=== Required task ===
Extract every line of the listing below and reproduce each one word for word, in its original order.

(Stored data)
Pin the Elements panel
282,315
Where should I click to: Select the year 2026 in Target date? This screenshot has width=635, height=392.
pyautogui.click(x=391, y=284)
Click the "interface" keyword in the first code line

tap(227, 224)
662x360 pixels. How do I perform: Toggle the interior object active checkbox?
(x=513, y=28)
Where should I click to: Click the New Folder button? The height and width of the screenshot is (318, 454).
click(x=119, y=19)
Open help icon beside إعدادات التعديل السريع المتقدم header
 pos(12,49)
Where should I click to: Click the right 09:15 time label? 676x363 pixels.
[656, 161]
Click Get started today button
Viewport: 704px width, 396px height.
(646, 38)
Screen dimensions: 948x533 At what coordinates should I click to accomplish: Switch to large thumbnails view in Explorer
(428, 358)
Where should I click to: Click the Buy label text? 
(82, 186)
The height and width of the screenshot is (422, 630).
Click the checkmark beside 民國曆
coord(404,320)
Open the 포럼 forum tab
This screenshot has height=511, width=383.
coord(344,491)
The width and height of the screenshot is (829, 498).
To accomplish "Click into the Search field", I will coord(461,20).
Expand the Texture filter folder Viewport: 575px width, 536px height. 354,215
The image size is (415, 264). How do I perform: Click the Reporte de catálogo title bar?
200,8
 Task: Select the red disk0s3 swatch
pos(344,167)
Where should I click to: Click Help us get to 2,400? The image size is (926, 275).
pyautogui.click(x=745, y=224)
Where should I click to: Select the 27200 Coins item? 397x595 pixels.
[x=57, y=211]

=== Exercise answer ===
Pin the Elements panel
282,315
Where should I click to: Select the year 2026 in Target date? This screenshot has width=635, height=392.
pyautogui.click(x=391, y=284)
Click the "interface" keyword in the first code line

tap(227, 224)
662x360 pixels. How do I perform: Toggle the interior object active checkbox?
(x=513, y=28)
Where should I click to: Click the New Folder button? The height and width of the screenshot is (318, 454).
click(x=119, y=19)
Open help icon beside إعدادات التعديل السريع المتقدم header
 pos(12,49)
Where should I click to: Click the right 09:15 time label? 676x363 pixels.
[656, 161]
Click Get started today button
Viewport: 704px width, 396px height.
(646, 38)
Screen dimensions: 948x533 At what coordinates should I click to accomplish: Switch to large thumbnails view in Explorer
(428, 358)
Where should I click to: Click the Buy label text? 
(82, 186)
The height and width of the screenshot is (422, 630).
Click the checkmark beside 民國曆
coord(404,320)
Open the 포럼 forum tab
This screenshot has height=511, width=383.
coord(344,491)
The width and height of the screenshot is (829, 498).
To accomplish "Click into the Search field", I will coord(461,20).
Expand the Texture filter folder Viewport: 575px width, 536px height. 354,215
The image size is (415, 264). How do I perform: Click the Reporte de catálogo title bar?
200,8
 Task: Select the red disk0s3 swatch
pos(344,167)
Where should I click to: Click Help us get to 2,400? The image size is (926, 275).
pyautogui.click(x=745, y=224)
Where should I click to: Select the 27200 Coins item? 397x595 pixels.
[x=57, y=211]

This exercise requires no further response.